Белый колодец, как его называли в хуторе. Бетонное кольцо, опущенное в землю когда-то давно, ещё при советской власти, казаками, которые решили заменить ветхий сруб на что-то основательное. Кольцо почернело, поросло лишайником, но стояло крепко. Вода в нём поднялась почти до края – чёрная, густая, как дёготь, и пахло от неё не тиной, а чем-то сладковатым, приторным, будто не вода вовсе, а перебродившее яблочное повидло.
Тяжесть на плече вдруг исчезла.
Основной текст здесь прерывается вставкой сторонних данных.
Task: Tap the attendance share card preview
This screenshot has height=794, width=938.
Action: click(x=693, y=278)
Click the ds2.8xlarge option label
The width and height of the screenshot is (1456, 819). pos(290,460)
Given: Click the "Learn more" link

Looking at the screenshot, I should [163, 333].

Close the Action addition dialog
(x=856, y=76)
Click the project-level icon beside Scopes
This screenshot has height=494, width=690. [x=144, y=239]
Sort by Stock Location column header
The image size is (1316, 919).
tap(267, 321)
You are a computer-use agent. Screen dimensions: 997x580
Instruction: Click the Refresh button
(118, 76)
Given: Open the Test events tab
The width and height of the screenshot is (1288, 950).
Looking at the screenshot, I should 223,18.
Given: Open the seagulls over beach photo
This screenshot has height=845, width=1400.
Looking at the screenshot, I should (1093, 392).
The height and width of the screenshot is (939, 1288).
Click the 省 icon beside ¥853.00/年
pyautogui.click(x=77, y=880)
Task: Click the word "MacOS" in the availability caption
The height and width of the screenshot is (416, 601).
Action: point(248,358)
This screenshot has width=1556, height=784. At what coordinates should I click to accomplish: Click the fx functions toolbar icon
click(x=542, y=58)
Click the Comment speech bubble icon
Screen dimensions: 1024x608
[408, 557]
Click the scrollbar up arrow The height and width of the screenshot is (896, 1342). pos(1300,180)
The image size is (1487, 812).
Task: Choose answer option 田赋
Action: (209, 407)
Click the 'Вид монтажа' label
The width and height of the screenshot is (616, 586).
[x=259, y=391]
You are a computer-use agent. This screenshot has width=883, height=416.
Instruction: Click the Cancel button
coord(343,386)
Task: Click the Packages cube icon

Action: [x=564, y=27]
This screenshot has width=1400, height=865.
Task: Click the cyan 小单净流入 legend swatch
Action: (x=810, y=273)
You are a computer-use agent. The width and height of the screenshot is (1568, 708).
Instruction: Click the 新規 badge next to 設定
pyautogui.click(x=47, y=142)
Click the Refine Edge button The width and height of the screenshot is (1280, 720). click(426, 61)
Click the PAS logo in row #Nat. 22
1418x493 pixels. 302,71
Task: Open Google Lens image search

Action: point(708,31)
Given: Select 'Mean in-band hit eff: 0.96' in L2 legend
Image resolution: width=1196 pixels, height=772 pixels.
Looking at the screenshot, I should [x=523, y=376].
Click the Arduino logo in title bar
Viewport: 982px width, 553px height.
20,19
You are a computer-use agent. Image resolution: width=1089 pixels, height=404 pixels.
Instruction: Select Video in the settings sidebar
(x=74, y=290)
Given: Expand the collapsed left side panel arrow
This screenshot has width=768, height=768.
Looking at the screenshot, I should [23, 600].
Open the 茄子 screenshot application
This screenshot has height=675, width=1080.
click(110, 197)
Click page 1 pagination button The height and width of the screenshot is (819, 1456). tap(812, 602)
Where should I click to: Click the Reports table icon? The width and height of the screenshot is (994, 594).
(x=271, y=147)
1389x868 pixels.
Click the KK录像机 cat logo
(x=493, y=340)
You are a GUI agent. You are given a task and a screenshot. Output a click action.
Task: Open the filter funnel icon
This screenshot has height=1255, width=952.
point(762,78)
Мгновенно, как срезали. Егор выпрямился – хрустнул позвоночник, заныло всё тело, но дышать стало легче. Он стоял перед колодцем, смотрел на чёрную гладь, и что-то тянуло его заглянуть внутрь. Не разум – тело. Как будто не он решал, а кто-то другой внутри него подталкивал к краю.
Он шагнул ближе. Наклонился.
Вода была неподвижна. Она не пахла гнилью, нет – именно сладостью, той самой, от которой у детей портятся зубы, если есть много конфет. Егор смотрел в чёрную глубину и видел там небо, облака и своё лицо – усталое, небритое, с глубокими морщинами у рта, которых не было три года назад.
А потом лицо в воде изменилось.
Оно начало стареть. Морщины углублялись, кожа обвисала, волосы редели, седели, глаза западали, губы втягивались в беззубый рот. За секунды – нет, за мгновения – он увидел себя дряхлым стариком. Семидесятилетним, восьмидесятилетним, старше. Лицо, которое должно было стать его через полвека, если бы он дожил.
Старик в воде открыл рот. Изо рта хлынула вода – чёрная, густая, как дёготь. Она заливала лицо, стирала черты, смывала морщины, кожу, глаза, и на месте лица Егора проступило другое.
Женское. Катеринино. Молодое, красивое, с распущенными волосами. Она улыбнулась. Его ртом. Его губами, которые стали её губами. И шепнула – беззвучно, но он услышал, потому что звук шёл не из воды, а прямо в голову, в позвоночник, в ту самую застарелую боль под лопаткой:
– Я дождалась, Егорушка.
Он отшатнулся, упал на землю, больно ударившись копчиком. Лежал на мокрой щебёнке, глядел в серое небо и не мог вздохнуть. Осколок под лопаткой горел так, будто его раскалили докрасна. Из колодца – ни звука. Только запах. Навязчиво-сладкий аромат зелёного яблока. И запах её духов – тех самых, которые он привёз из Москвы перед войной, в маленьком пузырьке, завёрнутом в газету. Она тогда заплакала, поцеловала его и сказала: «Ты у меня самый лучший».
Егор лежал, глядя в небо, и чувствовал, как по щеке течёт слеза. Тёплая. Живая.
Потом встал, отряхнулся, перекрестился и пошёл к дому.
-–
Дом стоял на Сухарной, третьим от колодца. Старый, саманный, с покосившимся крыльцом, но крепкий ещё. Возле калитки на лавке сидел отец – Игнат Астахов, семидесятитрёхлетний казак, в старой фуфайке и солдатских штанах, глуховатый, но глаза зоркие, острые, цепкие. Он курил трубку, набитую самосадом, и смотрел куда-то вдаль, на холмы, где белела глина, перемешанная с остатками снега.
Увидел сына – не шелохнулся, только трубку изо рта вынул и сплюнул в сторону.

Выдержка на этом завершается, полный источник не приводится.